Sunday, November 8, 2009

Taking the Backseat

image from millerblockgallery.com

I let the pendulum swing back in last night's lucid dreams. Rather than commandeering the dream scene, I engaged the landscape presented to me in a relatively passive manner. Here's what happened:

Again, I find myself in a subdivision, and I know I'm dreaming. I watch a woman and her husband enter their house and shut front door behind them. Since they're the only ones I've seen around, I knock on the door. The woman lets me in without even asking who I am or what I want; it's just natural that I am coming inside her home. I follow her into a room to the left where she is removing boxes full of stuff from a high shelf. I introduce myself to her. She tells me her name, and we shake hands. (This is the first time I've not told the person I'm talking to that I'm dreaming.) Her husband is now absorbed in tv or technology, as he usually is. He barely notices his wife, ever. She is a shorter Asian woman with sort of a frumpy figure and gray teeth. I find her to be a very warm and caring person. As part of a relationship-mending program, she dyes her hair blond and gets a makeover. Magically, her white husband, who has a mustache, notices her again. At the end of the dream, they are both laughing together at the woes of their past. They are a happy couple once more.

What does this have to do with anything? I'm not sure yet. I needed to see what happened when I let the lucid dream take the driver's seat. Next I'll investigate ways to synthesize overcontrol versus passivity to the point of forgetting the purpose of the Lucid Dream Conservation Project.

Something else worthy of exploration is the recurring theme of the tract home subdivision. Never do such places appear in my "regular" dreams, yet they've shown up in three lucid dreams this month alone. Perhaps environs like these describe a counterpoint to the primeval wilderness this effort hopes to restore.

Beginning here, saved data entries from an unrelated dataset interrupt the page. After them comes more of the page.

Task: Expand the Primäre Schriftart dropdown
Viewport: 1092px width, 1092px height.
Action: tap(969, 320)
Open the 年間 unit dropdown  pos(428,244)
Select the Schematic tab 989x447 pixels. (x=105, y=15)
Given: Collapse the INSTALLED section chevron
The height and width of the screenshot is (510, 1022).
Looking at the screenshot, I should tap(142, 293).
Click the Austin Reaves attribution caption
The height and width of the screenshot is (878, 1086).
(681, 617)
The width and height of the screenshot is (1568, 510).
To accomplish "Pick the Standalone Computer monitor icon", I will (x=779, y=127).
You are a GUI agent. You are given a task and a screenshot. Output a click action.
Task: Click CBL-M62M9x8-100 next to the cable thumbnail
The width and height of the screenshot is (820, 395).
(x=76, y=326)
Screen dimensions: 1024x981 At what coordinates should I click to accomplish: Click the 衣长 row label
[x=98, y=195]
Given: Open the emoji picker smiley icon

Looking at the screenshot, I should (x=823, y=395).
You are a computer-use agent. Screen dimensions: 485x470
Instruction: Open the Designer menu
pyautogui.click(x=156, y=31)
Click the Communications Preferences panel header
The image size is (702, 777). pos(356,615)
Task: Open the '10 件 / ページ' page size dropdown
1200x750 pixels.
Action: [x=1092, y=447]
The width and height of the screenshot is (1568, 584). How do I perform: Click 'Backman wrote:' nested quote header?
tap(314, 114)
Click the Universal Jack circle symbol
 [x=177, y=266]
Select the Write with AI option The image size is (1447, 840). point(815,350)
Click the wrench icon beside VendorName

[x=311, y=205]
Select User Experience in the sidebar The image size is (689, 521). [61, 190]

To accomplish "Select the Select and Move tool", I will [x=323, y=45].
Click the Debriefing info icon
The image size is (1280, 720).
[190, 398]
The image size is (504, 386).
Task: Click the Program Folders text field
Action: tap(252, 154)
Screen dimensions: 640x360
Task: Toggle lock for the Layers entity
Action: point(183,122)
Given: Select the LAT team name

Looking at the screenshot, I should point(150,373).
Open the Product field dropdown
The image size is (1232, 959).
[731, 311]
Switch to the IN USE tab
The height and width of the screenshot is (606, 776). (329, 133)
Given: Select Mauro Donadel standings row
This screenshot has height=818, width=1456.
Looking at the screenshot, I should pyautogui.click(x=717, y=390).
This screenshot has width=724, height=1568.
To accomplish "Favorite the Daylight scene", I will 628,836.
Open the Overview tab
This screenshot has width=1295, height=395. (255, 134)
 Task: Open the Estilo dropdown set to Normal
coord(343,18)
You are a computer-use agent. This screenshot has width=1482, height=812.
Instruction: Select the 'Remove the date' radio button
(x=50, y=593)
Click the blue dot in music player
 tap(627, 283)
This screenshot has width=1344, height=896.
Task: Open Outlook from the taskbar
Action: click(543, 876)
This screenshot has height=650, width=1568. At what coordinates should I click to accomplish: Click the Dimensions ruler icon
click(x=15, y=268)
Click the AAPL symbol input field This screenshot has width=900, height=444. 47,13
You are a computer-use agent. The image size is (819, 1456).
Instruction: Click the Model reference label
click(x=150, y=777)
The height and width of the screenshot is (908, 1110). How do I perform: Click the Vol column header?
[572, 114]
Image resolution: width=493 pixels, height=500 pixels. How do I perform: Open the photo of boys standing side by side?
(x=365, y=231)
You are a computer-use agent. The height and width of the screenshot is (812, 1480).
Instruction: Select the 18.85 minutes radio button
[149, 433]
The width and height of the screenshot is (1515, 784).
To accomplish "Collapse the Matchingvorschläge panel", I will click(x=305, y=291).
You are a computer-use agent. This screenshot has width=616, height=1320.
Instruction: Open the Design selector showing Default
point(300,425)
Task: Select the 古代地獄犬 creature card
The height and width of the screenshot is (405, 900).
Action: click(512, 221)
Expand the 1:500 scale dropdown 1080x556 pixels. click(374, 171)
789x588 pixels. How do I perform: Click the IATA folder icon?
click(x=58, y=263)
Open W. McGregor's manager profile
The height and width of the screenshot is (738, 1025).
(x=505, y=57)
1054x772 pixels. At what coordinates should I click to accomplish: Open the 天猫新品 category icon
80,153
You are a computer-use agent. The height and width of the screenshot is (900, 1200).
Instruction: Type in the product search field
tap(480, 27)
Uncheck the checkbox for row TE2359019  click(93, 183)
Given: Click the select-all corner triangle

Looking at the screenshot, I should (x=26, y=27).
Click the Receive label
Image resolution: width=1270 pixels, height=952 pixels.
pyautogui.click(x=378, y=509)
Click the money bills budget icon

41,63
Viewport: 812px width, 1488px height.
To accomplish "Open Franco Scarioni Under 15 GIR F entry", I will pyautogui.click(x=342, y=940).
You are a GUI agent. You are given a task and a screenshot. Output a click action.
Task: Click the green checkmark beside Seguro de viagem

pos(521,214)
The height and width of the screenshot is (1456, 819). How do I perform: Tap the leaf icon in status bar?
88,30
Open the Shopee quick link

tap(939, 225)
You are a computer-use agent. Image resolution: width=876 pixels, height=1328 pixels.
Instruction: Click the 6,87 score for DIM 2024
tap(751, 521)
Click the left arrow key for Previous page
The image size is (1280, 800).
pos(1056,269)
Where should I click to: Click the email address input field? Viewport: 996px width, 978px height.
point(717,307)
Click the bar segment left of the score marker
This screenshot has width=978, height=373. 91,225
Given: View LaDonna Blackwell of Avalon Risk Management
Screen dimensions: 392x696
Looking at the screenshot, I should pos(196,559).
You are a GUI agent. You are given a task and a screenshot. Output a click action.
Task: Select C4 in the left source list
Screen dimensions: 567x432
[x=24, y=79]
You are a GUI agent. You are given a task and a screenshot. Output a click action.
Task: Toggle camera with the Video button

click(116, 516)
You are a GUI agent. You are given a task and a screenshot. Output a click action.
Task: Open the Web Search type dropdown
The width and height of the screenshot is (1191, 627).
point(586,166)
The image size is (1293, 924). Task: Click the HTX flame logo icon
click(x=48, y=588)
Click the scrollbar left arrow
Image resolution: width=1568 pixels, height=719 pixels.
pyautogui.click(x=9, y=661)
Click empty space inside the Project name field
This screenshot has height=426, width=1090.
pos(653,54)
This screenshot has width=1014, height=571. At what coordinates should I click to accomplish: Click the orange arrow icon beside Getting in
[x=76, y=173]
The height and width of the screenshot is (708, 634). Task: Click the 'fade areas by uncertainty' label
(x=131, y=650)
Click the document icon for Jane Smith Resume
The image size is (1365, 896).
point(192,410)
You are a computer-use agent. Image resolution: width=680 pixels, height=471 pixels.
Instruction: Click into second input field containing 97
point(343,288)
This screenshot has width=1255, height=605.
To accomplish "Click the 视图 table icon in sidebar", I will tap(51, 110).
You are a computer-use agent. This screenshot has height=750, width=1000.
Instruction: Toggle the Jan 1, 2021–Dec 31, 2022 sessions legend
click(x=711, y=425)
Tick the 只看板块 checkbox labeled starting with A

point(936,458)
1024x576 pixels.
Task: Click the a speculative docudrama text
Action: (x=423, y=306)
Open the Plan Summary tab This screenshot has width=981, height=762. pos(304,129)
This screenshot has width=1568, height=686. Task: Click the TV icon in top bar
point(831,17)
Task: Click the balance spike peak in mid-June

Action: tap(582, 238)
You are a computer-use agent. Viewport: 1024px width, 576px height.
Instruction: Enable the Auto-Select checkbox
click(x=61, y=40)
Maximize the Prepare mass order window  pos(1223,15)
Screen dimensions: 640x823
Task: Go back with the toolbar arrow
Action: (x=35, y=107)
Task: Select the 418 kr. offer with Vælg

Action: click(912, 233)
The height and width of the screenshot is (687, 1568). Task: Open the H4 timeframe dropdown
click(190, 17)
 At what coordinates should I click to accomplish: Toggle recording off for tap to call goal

Tell me what you think. What are your ideas and experiences? This isn't a job for one person alone. I'm very curious about what comes next.

1 comment:

  1. The issue of control versus passivity is one that I've often encountered in my lucid dreams. I suppose that's true of most people who experiment with lucid dreams. My inclination when I realize I'm dreaming is to try to do something. But often it is better just to let things happen. However, the danger of being too passive is that it can cause the dream to dissolve. It's probably good to experiment with different balances of control versus passivity.

    I've also noticed that my dreams often occur in subdivisions, usually subdivisions I'm not familiar with in waking life. I don't know why. It might be because in our culture subdivisions are so pervasive. At the same time, there's something strange about them. Often people in suburbs don't know their neighbors very well, if at all. So there's a mystery. What's actually going on in all those houses? In a dream, you can sometimes just walk in and find out, as you did in your dream.